> [WHAT IS ASKED]
Rewrite the rows below, changing "sidebar" to "side menu" and keeping everything else the same. Leave out the pictures.

(Rows showing where targets appear)
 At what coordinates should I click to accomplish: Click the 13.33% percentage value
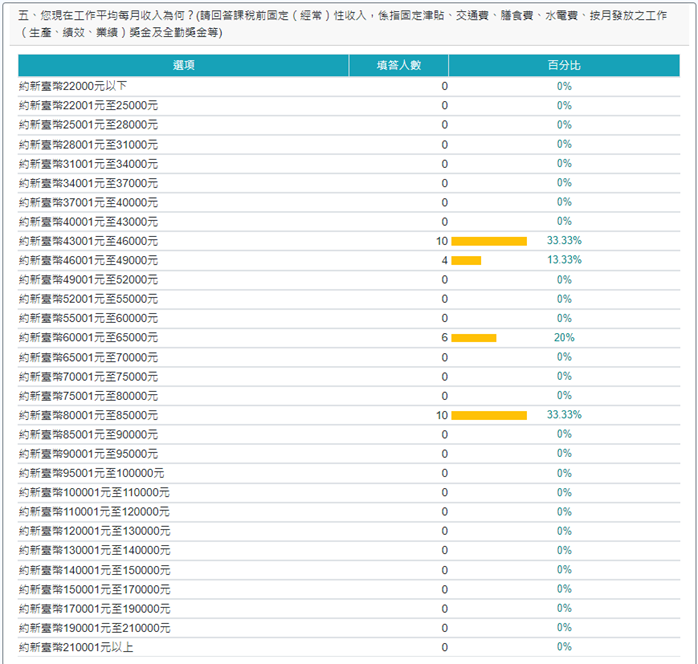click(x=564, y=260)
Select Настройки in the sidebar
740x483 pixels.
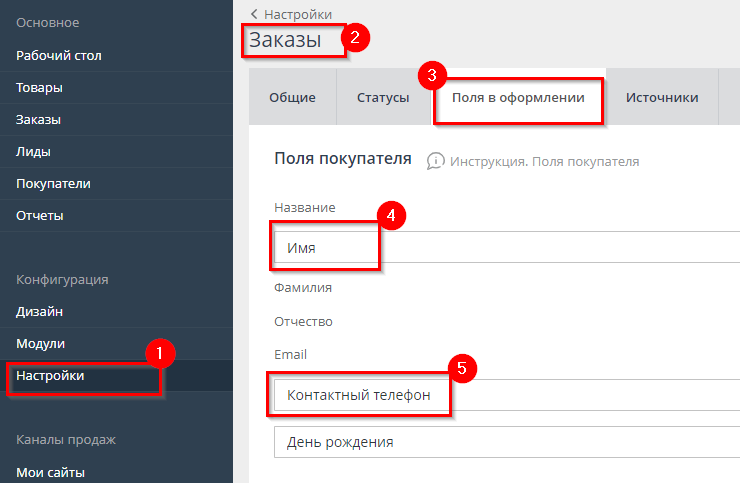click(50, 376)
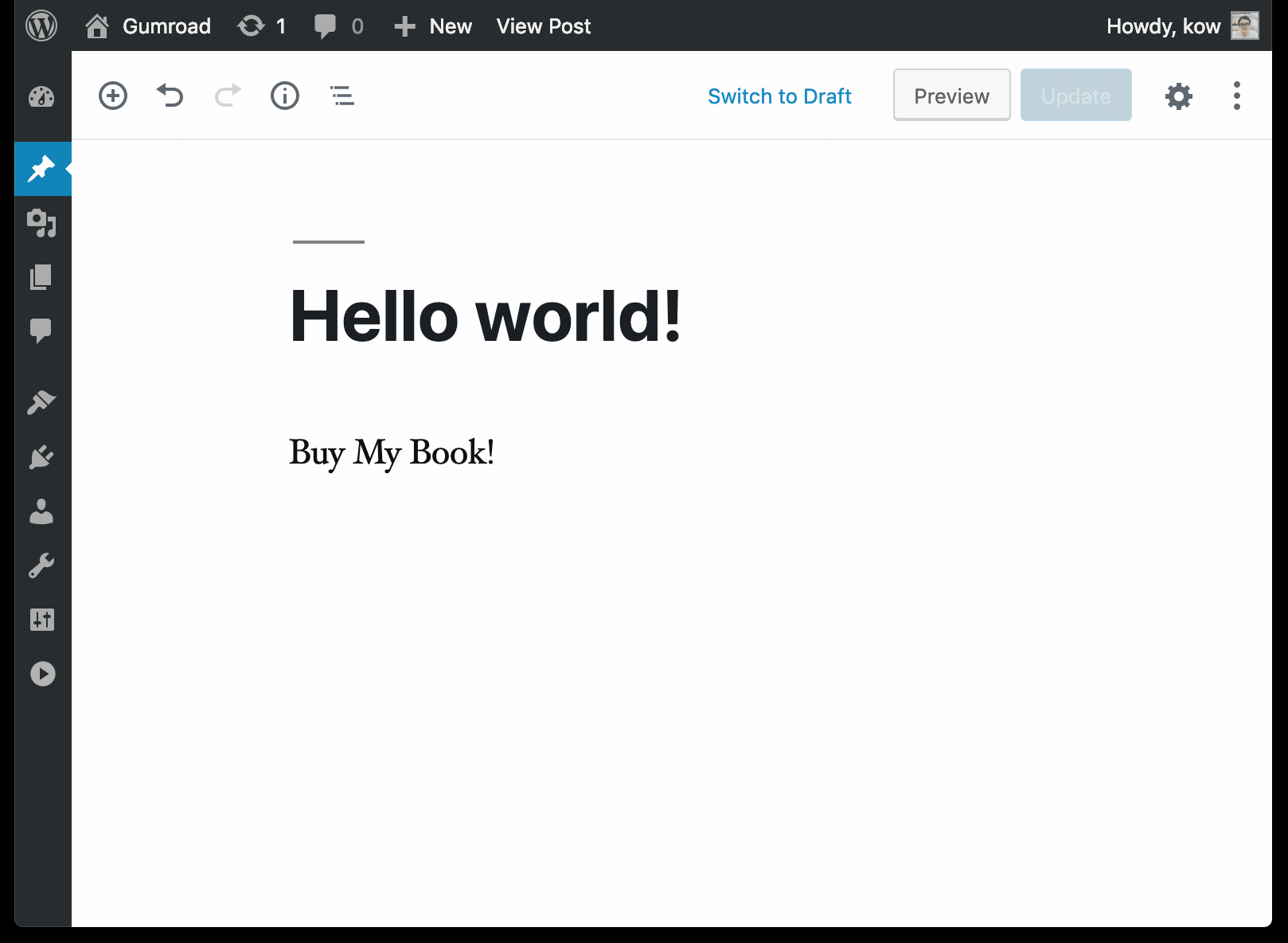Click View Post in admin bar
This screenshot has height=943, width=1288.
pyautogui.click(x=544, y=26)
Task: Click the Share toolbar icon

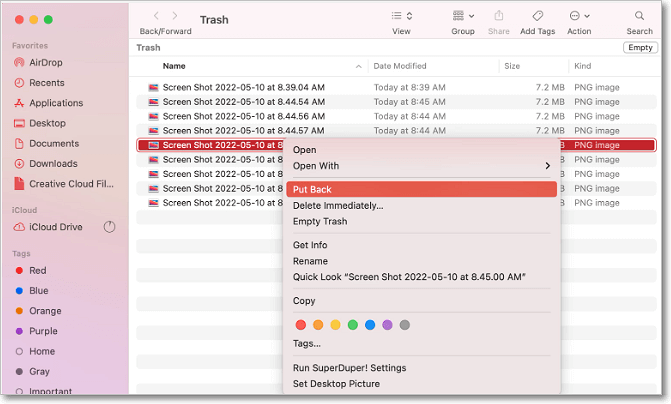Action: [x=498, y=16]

> [SOLUTION BELOW]
 At what coordinates should I click to accomplish: Click the 13.33% percentage value
click(x=564, y=260)
Select Настройки in the side menu
740x483 pixels.
click(50, 376)
Click View Post in admin bar
This screenshot has height=943, width=1288.
pyautogui.click(x=544, y=26)
Task: Click the Share toolbar icon

Action: [x=498, y=16]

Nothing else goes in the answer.